# [THE PROBLEM]
No line before the one holding "Image resolution: width=865" is wanted; restate word for word that line and all lines after it to the end of the entries, excluding pictures.

[[ INFORMATION SUPPLIED open ]]

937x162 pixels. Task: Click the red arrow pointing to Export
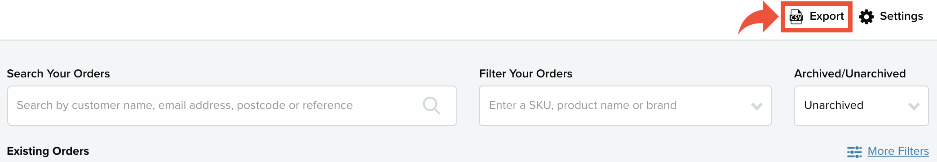(x=758, y=18)
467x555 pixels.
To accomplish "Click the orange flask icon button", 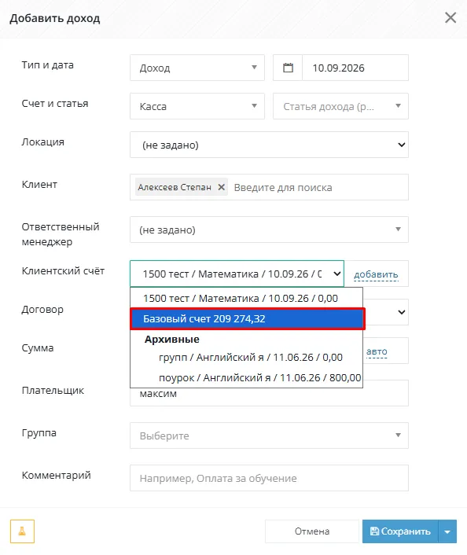I will click(x=22, y=531).
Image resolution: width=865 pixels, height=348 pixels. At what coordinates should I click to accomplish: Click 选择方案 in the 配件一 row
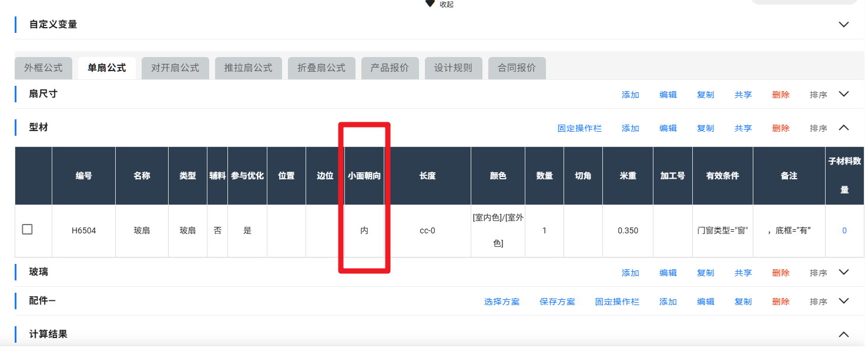tap(502, 302)

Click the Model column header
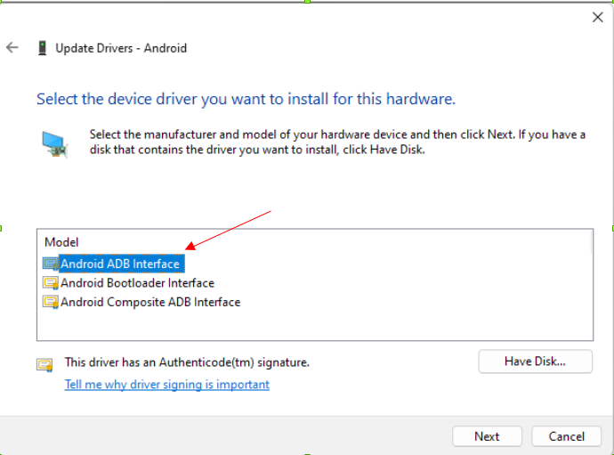[x=61, y=242]
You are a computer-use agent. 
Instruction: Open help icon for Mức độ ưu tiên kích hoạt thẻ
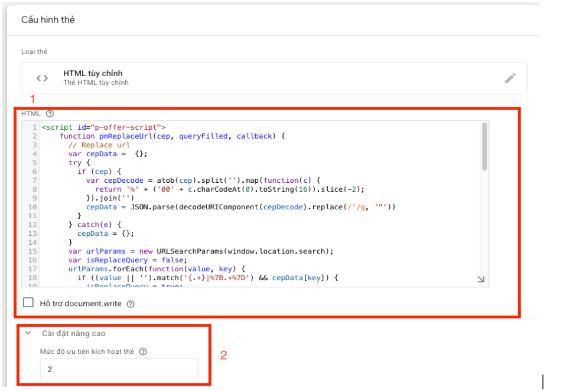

[[ INFORMATION SUPPLIED closed ]]

# [FINISHED TASK]
Image resolution: width=865 pixels, height=348 pixels. At what coordinates should I click to accomplish: Click 选择方案 in the 配件一 row
tap(502, 302)

Click the Model column header
[x=61, y=242]
You are a computer-use agent. 
Instruction: Open help icon for Mức độ ưu tiên kích hoạt thẻ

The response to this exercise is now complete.